El abate Melani comenzó a pasar rápidamente de un cuadro a otro sin siquiera leer los nombres que, alrededor de los marcos, indicaban la identidad de las damas. Conocía a la perfección todos y cada uno de los rostros (y le gustaba demostrarlo), porque los había visto personalmente o en otros retratos, y me enseñaba el nombre.
-Su Majestad Ana de Austria, añorada madre del Rey Cristianísimo. dijo, como si me la presentara en carne y hueso, mostrándome el rostro dulce y altivo de la difunta soberana, la mirada muy penetrante, la frente no vanamente alta, el cuello redondo pero noble, al que envolvía con amoroso respeto la gorguera escotada de organdí del suntuoso vestido de tafetán negro, con el corpiño adornado de brocado plisado, sobre el que se abandonaban suavemente sus regias y diáfanas manos-. Como tuve ocasión de contarte cuando nos conocimos, puedo afirmar que a la reina madre le gustaba sobremanera mi canto -añadió con una punta de coquetería, al tiempo que se ajustaba la peluca con un gesto rápido y discreto-, sobre todo las arias tristes, cantadas al atardecer.

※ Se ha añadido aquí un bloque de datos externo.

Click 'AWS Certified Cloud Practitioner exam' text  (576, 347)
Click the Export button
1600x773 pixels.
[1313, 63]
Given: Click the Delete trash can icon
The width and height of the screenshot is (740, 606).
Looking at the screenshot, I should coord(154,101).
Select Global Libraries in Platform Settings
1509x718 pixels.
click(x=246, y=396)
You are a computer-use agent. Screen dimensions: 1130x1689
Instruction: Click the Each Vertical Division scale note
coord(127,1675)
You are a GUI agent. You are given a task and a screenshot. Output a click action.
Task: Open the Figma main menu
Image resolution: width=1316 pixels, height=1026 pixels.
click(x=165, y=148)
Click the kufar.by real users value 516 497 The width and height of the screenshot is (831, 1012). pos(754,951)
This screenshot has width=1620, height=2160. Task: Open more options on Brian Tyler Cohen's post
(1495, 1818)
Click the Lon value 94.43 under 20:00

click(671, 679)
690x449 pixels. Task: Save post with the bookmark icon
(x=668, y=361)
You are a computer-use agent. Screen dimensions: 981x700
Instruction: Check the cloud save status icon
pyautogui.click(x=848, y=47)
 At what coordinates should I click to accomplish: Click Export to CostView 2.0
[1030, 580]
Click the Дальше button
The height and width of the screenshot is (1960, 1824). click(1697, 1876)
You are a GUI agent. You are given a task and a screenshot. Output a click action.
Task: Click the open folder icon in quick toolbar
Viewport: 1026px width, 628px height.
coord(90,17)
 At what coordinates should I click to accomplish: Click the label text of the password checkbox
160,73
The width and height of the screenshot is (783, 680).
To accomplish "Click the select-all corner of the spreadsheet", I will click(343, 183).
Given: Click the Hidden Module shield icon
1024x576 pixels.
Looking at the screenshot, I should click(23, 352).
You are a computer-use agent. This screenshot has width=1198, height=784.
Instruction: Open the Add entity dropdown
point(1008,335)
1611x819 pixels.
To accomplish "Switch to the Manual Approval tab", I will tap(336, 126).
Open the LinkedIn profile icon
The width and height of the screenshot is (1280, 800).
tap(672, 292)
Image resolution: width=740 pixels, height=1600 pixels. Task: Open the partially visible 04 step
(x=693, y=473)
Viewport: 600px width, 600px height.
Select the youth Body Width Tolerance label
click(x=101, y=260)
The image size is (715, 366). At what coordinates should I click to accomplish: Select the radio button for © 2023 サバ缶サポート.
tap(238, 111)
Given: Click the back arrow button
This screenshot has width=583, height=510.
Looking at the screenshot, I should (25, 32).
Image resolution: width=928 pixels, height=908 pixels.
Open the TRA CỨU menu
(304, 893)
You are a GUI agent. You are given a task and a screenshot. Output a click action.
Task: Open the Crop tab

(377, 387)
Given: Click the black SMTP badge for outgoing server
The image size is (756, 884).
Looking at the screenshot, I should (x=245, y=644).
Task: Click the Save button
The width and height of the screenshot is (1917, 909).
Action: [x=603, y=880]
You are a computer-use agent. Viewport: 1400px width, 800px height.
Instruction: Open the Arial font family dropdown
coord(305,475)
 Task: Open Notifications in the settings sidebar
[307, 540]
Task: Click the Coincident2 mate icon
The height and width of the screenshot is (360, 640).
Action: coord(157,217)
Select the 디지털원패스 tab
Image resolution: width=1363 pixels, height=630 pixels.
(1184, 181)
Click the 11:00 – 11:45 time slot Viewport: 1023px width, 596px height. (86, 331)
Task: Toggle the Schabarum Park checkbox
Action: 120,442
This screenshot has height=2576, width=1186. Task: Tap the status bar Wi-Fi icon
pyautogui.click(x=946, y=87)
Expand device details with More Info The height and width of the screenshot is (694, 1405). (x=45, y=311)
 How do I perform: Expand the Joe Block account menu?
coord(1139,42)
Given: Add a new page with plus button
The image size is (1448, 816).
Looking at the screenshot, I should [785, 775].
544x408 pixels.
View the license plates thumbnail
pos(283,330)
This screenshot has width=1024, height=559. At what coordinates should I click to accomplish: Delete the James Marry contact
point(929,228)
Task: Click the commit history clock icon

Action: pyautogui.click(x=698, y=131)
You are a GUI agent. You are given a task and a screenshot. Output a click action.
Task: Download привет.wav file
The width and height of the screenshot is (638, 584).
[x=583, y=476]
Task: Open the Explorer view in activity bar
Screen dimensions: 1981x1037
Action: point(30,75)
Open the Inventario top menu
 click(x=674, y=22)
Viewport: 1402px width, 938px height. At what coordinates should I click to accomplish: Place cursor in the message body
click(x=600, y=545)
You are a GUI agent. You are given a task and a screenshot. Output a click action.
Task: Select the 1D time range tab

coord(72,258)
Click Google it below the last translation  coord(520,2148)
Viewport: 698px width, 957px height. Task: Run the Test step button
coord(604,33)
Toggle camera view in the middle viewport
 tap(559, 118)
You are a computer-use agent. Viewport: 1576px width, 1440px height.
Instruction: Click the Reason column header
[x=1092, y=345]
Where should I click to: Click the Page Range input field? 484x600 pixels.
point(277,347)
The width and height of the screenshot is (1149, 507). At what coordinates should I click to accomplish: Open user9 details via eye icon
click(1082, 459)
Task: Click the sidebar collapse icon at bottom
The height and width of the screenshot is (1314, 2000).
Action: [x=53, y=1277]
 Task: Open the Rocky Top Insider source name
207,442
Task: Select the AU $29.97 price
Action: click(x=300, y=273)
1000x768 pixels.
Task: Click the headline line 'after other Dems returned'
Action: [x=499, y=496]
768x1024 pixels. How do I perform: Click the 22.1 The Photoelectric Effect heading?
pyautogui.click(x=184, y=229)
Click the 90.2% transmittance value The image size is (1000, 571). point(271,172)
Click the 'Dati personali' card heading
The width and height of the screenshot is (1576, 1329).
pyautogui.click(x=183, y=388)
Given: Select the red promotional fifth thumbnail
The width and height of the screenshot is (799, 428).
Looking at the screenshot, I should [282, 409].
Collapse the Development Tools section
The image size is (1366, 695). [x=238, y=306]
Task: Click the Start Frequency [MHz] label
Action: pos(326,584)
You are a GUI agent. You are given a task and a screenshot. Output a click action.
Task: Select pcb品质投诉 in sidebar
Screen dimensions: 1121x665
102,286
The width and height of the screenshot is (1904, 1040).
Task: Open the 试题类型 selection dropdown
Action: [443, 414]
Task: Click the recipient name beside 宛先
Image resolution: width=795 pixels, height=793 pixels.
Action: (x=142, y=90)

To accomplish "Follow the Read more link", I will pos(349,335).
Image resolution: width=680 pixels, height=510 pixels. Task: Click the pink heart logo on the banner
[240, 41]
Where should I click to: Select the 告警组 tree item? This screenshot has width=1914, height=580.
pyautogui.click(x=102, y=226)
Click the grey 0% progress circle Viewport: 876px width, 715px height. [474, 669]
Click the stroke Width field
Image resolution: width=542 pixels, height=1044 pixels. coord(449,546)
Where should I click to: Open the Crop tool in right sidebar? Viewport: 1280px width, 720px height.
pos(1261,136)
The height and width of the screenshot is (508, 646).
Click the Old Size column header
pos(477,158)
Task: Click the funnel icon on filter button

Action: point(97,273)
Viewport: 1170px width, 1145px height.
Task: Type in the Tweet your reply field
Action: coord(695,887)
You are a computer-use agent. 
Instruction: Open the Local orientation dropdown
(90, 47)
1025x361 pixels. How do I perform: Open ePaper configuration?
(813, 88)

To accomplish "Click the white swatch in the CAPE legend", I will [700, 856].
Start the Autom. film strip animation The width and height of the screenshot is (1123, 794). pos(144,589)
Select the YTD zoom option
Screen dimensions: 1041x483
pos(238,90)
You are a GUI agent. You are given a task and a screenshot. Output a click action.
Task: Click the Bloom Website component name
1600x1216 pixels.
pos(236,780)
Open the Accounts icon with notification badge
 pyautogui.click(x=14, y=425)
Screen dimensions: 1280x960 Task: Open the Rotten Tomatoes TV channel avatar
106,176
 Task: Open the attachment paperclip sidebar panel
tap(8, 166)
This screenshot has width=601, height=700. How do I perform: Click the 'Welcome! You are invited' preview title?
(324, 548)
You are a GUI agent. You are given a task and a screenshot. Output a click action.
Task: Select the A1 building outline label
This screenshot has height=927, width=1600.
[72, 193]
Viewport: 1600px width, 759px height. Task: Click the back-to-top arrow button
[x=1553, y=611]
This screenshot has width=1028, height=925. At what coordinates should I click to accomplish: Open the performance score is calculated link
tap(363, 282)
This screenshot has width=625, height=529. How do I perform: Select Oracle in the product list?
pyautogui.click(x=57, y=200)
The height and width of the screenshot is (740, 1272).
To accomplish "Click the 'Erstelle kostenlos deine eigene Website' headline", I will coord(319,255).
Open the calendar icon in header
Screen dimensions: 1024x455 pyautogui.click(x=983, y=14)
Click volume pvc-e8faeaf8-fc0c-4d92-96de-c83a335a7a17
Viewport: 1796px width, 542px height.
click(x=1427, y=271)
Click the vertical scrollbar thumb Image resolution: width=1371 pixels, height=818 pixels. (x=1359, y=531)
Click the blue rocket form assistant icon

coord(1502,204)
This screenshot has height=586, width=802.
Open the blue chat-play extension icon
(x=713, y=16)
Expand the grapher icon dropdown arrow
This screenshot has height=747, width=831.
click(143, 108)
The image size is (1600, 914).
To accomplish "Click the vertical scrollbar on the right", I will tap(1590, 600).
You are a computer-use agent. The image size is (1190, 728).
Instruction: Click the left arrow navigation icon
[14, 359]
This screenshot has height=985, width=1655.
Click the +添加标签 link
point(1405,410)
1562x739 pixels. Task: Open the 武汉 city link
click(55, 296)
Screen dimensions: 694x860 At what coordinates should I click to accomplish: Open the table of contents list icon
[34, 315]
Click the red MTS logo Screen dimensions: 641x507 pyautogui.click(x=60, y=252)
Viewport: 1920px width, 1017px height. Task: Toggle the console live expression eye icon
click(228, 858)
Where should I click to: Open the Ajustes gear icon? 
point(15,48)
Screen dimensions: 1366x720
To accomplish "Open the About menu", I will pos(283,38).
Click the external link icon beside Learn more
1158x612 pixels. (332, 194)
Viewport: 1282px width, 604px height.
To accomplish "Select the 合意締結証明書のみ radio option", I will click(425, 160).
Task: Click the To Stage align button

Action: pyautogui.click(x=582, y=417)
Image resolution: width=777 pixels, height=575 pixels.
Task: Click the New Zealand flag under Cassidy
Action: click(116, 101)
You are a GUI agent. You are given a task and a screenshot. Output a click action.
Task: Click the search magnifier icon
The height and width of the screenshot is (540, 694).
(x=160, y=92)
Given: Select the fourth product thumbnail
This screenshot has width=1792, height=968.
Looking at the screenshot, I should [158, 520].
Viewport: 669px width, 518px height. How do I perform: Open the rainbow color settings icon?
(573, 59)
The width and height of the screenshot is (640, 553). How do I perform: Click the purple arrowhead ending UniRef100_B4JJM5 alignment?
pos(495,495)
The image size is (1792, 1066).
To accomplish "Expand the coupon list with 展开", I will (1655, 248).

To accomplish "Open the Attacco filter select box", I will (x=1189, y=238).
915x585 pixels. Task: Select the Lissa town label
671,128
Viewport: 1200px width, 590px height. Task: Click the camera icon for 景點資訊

Luego pasó a los retratos de la princesa Palatina, de la condesa Marescotti, de la añorada madame Enriqueta, cuñada del Rey Cristianísimo, todas retratadas de una forma tan noble y realista que se diría que acababan de almorzar en la mesa del salón.
Llegamos al último retrato, más a la sombra que los demás, pero siempre visible.
Puesto que a la mirada la instruye el deseo y a la palabra el intelecto, mis ojos abrazaron aquel rostro femenino y lo encontraron entre mis recuerdos antes de que el abate Melani anunciase su nombre.
Ya la había reconocido, pues, cuando él dijo:
-Madame Maria Mancini.
Era sin duda la muchacha que habíamos entrevisto a través seto, en el parque.
-Naturalmente, ha sido fruto de tu fantasía -dijo Atto después de escuchar mi explicación, mientras salíamos del salón y cruzábamos una puerta situada a la izquierda-. Has quedado sugestionado por un encuentro agradable e inesperado. Es normal; cuando tenía tu edad, me ocurría a menudo. -Al pronunciar estas palabras desvió la vista.
-De todos modos, no entiendo dónde se han metido la muchacha y su acompañante -objeté.
Atto no dijo nada. En las paredes del saloncillo había varios grabados en forma de cuadros que, con un hábil trampantojo, representaban bajorrelieves antiguos de singular gracia y hermosura. También aquí había una serie de retratos, pero esta vez masculinos.
Las paredes estaban adornadas con dichos referidos a la vida de la corte.